– A co z miłością?

Baptista zadumała się, patrząc w przestrzeń.

– Kiedyś byłam zakochana – szepnęła. – Na imię miał Federico. Nazywałam go Fede. Był przystojnym, wysokim, silnym chłopcem o wymownym spojrzeniu i delikatnych dłoniach. – Uśmiechnęła się na to wspomnienie. – Oczywiście panience z dobrego domu nie wypadało zwracać na to uwagi, lecz był najprzystojniejszym młodzieńcem na Sycylii. Wszystkie dziewczyny szalały za nim, ale kochał tylko mnie.

– I co się stało? – spytała Heather.

– Nie mieliśmy szans. Był ogrodnikiem, a w tamtych czasach bogate dziewczęta nie wychodziły za chłopców parających się takim zajęciem. Dziś zresztą też nie. Pracował tu i hodował dla mnie najpiękniejsze róże. Mówił, że widząc je, będę o nim pamiętać.

– Co dalej?

– Rodzice nas rozdzielili. Wysłano go daleko i nigdy już nie spotkaliśmy się. Próbowałam się dowiedzieć, czy jest zdrowy, jak mu się powodzi, ale nie udało się. Jakby zniknął. To było najtrudniejsze do zniesienia.

– Zniknął? – spytała przerażona Heather. – Czy to znaczy…

– Nie wiem – odparła szybko Baptista. – Znikł i tyle. Dziś i tak się niczego nie dowiem.

– Nadal myślisz o nim po tylu latach?

– Był moją jedyną miłością, a żadna kobieta tego nie zapomina – zauważyła z rozrzewnieniem Baptista. – Płakałam tygodniami, świat się dla mnie skończył. Rodzice wynajdywali mi różnych kandydatów, ale wszystkich odrzucałam. Po jakimś czasie wpadli w panikę, bo miałam już dwadzieścia pięć lat, a to dużo jak na pannę na wydaniu. Wreszcie zaproponowali Vincentego. Dobry człowiek, choć nudny. Chciałam mieć dzieci, więc wyszłam za niego i nie żałuję.

– Pokochaliście się?

– Ani ja jego, ani on mnie, jednak zostaliśmy przyjaciółmi. – Uśmiechnęła się do Heather. – Zastanawiasz się pewnie, czy wiedziałam o matce Bernarda. Oczywiście, ale to wcale nie był koniec świata. Miałam już swoją miłość i swoje szczęście, które musiało mi wystarczyć na resztę życia. Cieszyłam się, że również Vincente jest szczęśliwy.

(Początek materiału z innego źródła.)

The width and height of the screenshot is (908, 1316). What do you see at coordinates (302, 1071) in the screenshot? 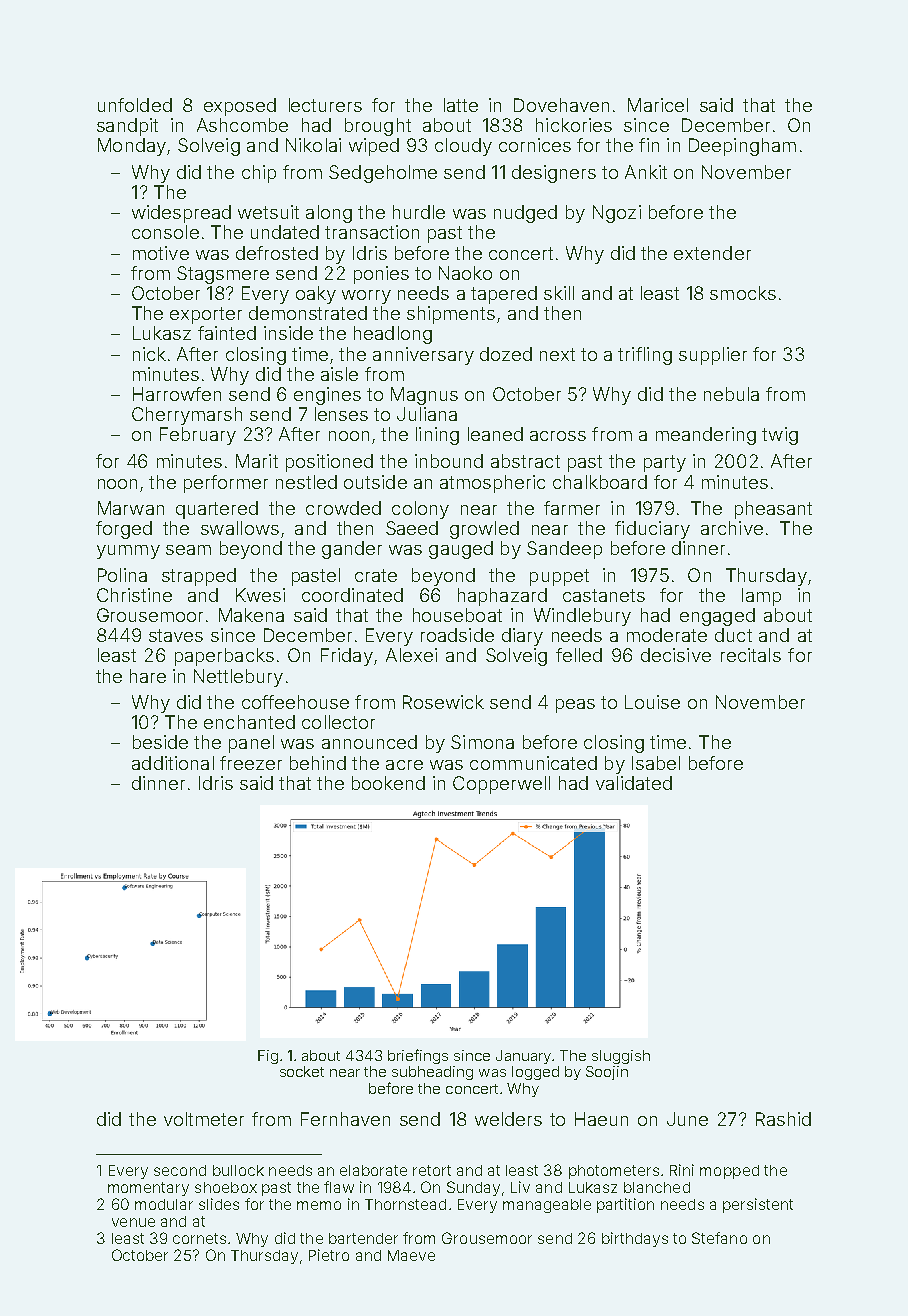
I see `socket` at bounding box center [302, 1071].
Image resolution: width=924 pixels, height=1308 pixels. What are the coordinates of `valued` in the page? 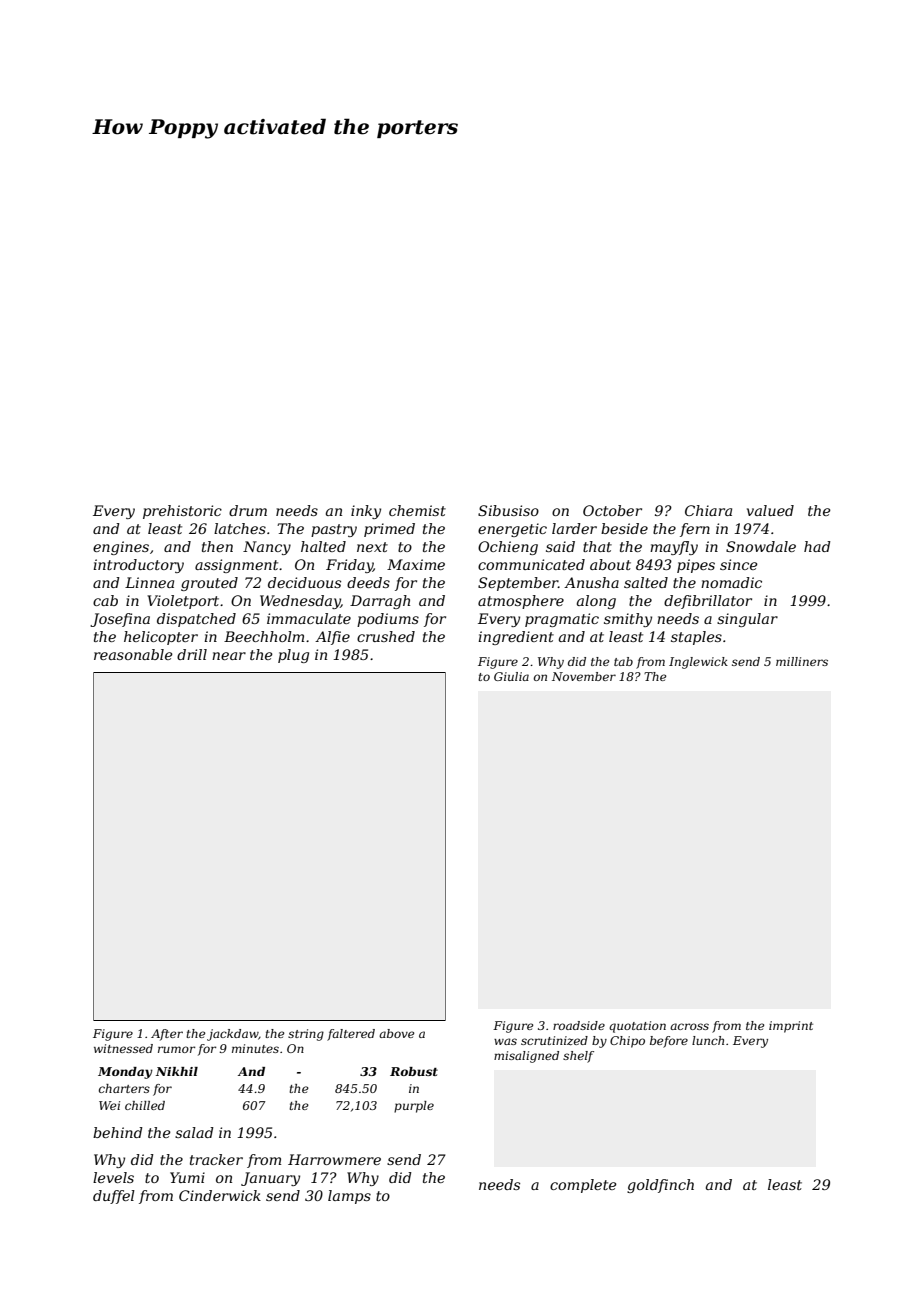 It's located at (770, 510).
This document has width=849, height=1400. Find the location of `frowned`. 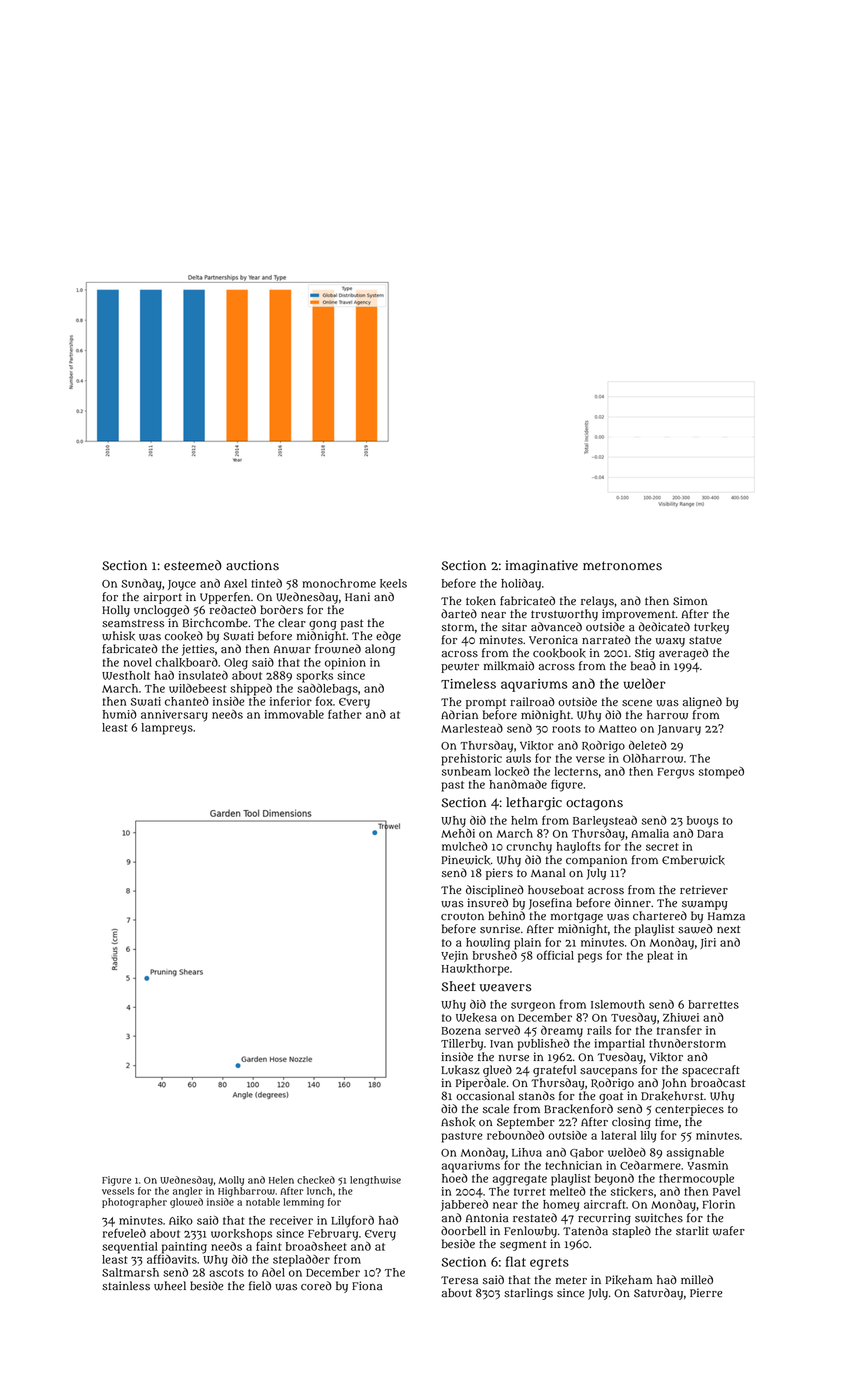

frowned is located at coordinates (338, 649).
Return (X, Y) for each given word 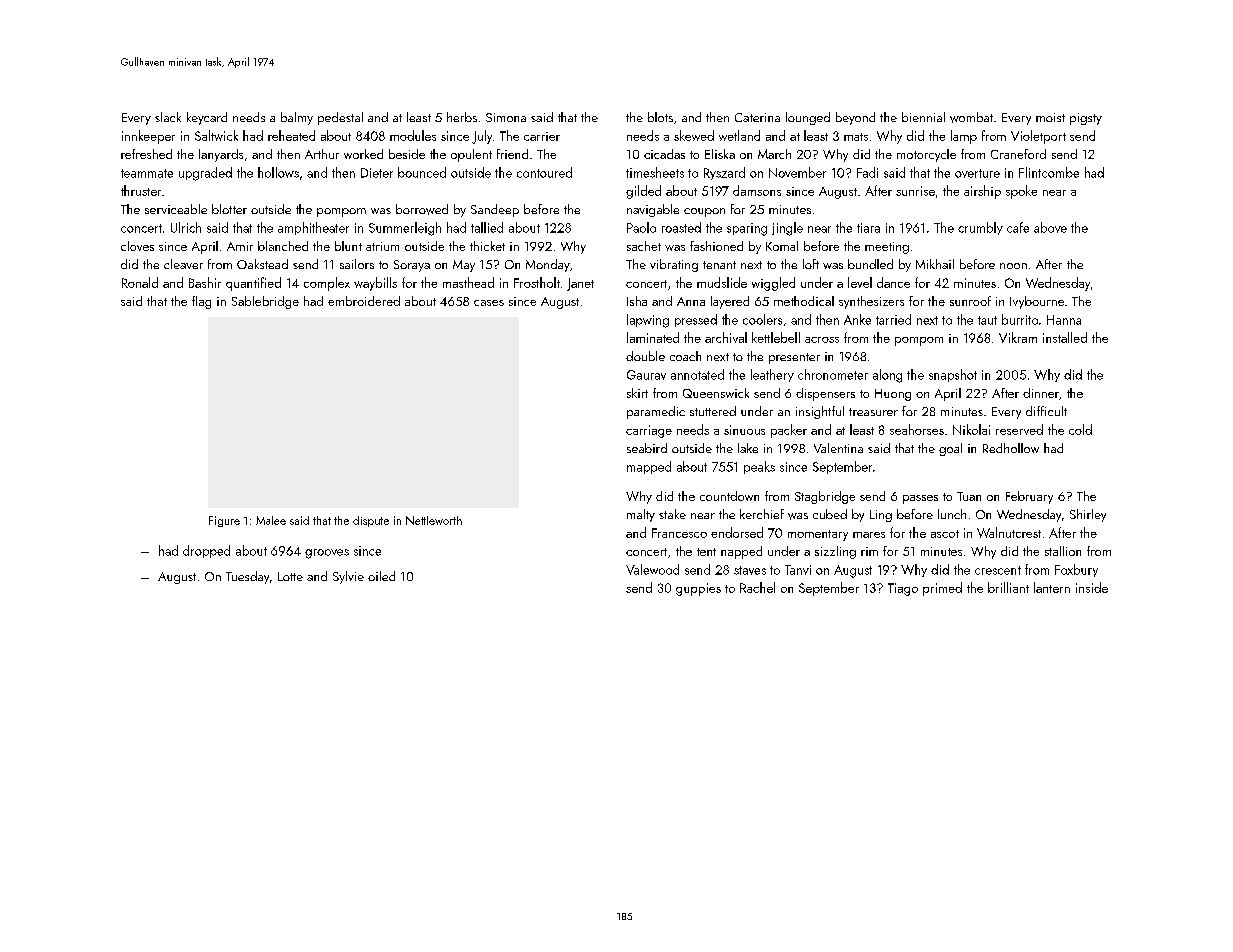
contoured (544, 172)
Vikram (1018, 337)
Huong (893, 395)
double (645, 356)
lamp (964, 137)
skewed (694, 135)
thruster (141, 190)
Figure (224, 521)
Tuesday (247, 577)
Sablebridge (265, 302)
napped (741, 552)
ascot (945, 534)
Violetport (1038, 137)
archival (726, 337)
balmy (297, 118)
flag (201, 302)
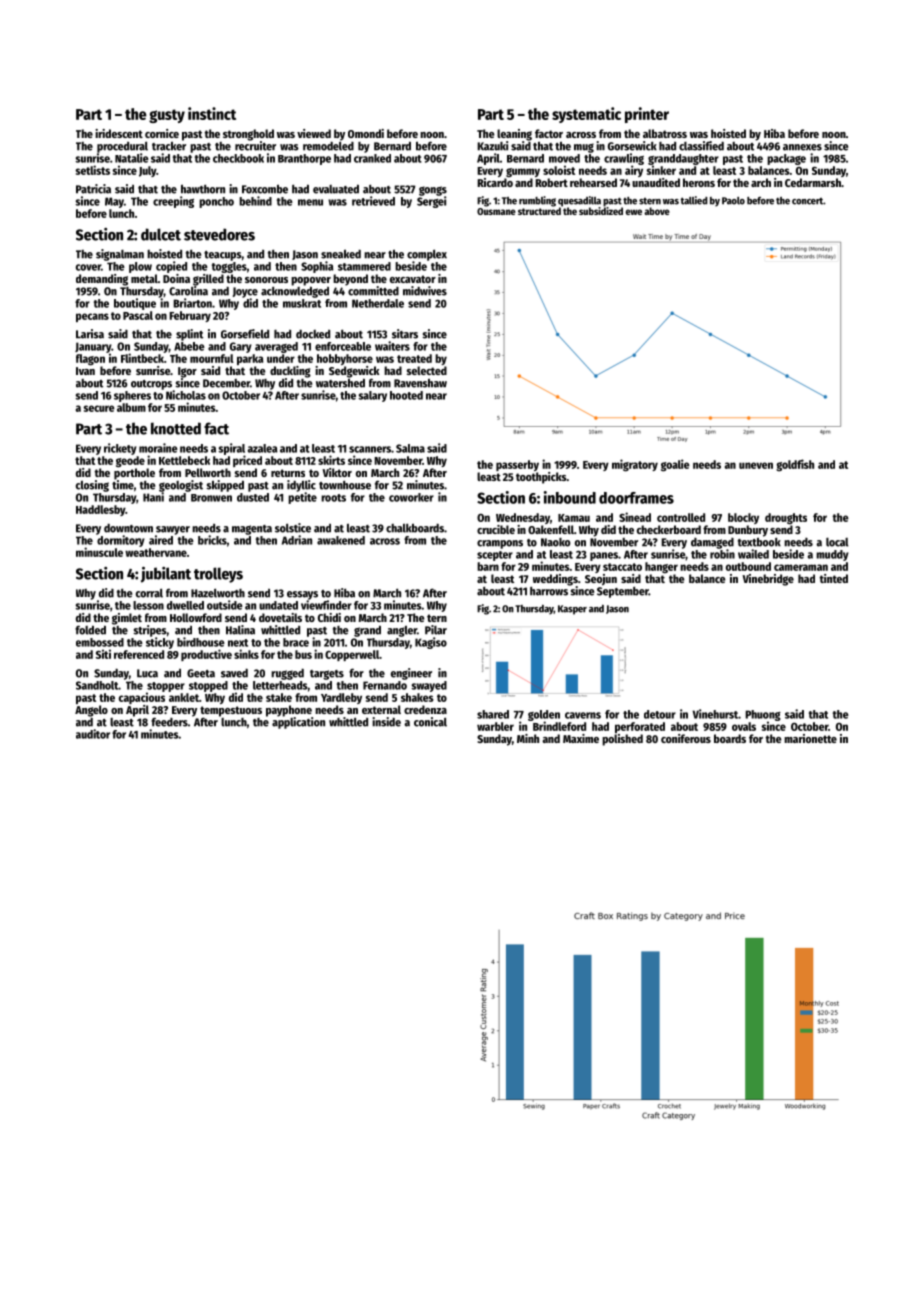 The image size is (924, 1308). Describe the element at coordinates (414, 358) in the screenshot. I see `treated` at that location.
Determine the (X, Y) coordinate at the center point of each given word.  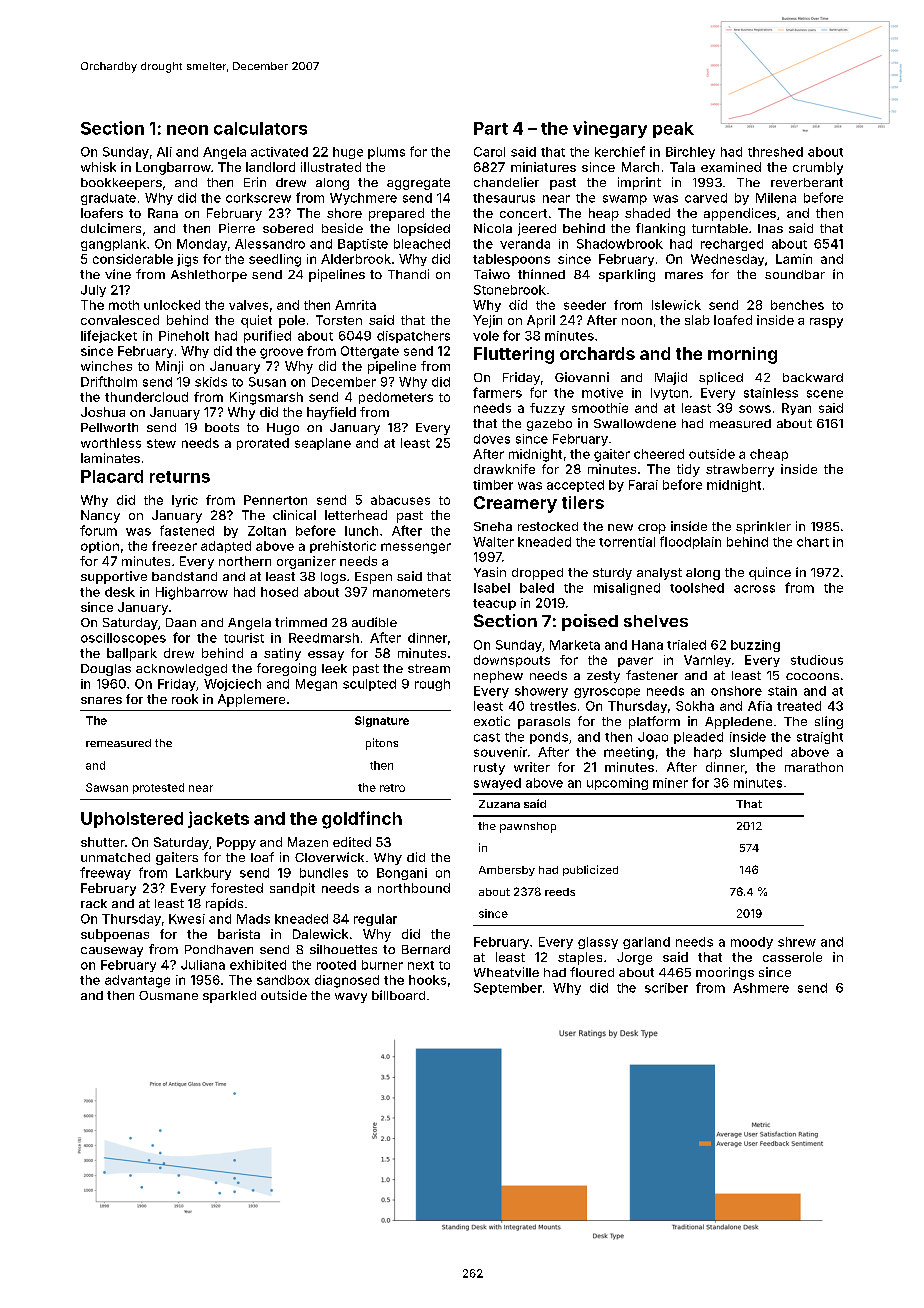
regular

– Przecież mówiłaś, że miłość nie ma znaczenia w małżeństwie. Czy tak?

– Są różne rodzaje miłości. Vincente był mi drogim przyjacielem, co bardzo wzmacniało nasz związek. Gdy zmarła nasza córeczka, pocieszaliśmy się nawzajem.

– Miałaś córkę?

– Nasze pierwsze dziecko. Zmarła w wieku sześciu miesięcy. Doretta… – Baptista wzięła Heather za rękę. – Tak sobie marzę, że gdyby żyła, byłaby taka jak ty: miła, kochana i silna.

Heather położyła dłoń na ręce Baptisty, której oczy dziwnie zwilgotniały.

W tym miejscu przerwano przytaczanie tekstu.